Autophagy confers aluminum tolerance by enhancing the antioxidant capacity and promoting oxidized protein degradation in wheat (Triticum aestivum.) roots

Abstract

Aluminum (Al) usually disturbs redox homeostasis and causes irreversible oxidative damage to biomolecules in plants, efficiently removing damaged and toxic macromolecules is essential to Al tolerance. Here, we investigated the role of autophagy, a conserved cellular degradation pathway, in plant Al tolerance using two wheat genotypes with different Al sensitivity. Compared to the sensitive genotype, Al significantly upregulated the expression of autophagy-related genes (ATGs) and enhanced the formation of autophagosomes.
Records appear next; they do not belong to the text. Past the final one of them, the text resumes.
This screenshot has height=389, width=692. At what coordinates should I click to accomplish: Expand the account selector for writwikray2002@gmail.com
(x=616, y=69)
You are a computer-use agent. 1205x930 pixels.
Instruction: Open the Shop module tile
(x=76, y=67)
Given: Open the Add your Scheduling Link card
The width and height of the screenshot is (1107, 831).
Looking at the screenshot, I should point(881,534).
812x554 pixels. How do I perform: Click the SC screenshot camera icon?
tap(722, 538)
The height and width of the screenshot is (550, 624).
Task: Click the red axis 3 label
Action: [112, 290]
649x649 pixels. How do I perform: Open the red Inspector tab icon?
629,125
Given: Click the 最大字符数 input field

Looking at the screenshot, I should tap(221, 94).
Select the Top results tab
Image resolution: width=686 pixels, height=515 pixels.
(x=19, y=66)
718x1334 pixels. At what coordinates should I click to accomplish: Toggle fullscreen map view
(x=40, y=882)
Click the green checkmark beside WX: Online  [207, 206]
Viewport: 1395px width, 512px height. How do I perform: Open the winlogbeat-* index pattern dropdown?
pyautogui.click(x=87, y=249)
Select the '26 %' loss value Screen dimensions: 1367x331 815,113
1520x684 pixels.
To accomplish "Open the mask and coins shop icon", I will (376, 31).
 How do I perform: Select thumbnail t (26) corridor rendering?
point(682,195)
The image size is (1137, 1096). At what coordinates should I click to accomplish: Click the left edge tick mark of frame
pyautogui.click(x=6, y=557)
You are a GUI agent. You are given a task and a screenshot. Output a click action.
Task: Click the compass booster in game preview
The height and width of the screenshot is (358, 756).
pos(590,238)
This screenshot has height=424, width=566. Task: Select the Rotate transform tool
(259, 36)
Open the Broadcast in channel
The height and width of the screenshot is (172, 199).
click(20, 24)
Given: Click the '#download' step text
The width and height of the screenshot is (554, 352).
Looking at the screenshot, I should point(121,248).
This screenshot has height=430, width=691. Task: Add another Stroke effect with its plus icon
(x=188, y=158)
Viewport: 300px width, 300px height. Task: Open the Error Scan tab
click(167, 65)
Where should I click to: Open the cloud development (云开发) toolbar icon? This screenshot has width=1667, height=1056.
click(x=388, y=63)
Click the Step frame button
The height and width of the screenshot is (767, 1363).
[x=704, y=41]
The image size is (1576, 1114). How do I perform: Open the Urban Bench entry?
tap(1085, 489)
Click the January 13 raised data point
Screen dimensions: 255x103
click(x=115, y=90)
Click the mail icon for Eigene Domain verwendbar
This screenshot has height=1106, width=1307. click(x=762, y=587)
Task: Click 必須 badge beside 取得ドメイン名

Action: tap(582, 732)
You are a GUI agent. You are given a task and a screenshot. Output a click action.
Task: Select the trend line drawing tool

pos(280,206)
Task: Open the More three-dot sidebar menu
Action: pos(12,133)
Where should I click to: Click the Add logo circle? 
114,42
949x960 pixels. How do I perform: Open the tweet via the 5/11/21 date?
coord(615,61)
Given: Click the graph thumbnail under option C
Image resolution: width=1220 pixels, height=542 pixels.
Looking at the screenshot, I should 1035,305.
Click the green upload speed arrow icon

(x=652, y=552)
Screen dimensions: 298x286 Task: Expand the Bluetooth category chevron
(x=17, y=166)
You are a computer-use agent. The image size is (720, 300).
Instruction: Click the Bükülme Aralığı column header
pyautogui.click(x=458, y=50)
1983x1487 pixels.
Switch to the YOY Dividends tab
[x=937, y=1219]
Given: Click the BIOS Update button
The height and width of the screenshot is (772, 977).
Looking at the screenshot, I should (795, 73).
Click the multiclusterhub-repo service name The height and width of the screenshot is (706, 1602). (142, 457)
Reinforcing autophagy by rapamycin substantially alleviated the inhibition of root growth by Al stress, accompanied by low levels of reactive oxygen species (ROS) accumulation and oxidative damage in wheat roots; whereas inhibition of autophagy by 3-methyladenine (3-MA) aggravated the adverse impacts of Al toxicity. Further experiments showed that Al significantly triggered the accumulation of oxidized proteins, particularly in the sensitive genotype. The content of Al-induced oxidized proteins was reduced by rapamycin but further increased by 3-MA in wheat roots. Wheat plants treated with the inhibitor of vacuole H+-ATPase, concanamycin A, were more sensitive to Al stress and accumulated higher levels of oxidatively-damaged proteins compared to Al treatment. These results reveal that autophagy-mediated redox homeostasis and the clearance of oxidatively damaged proteins play a crucial role in plant's tolerance to Al stress.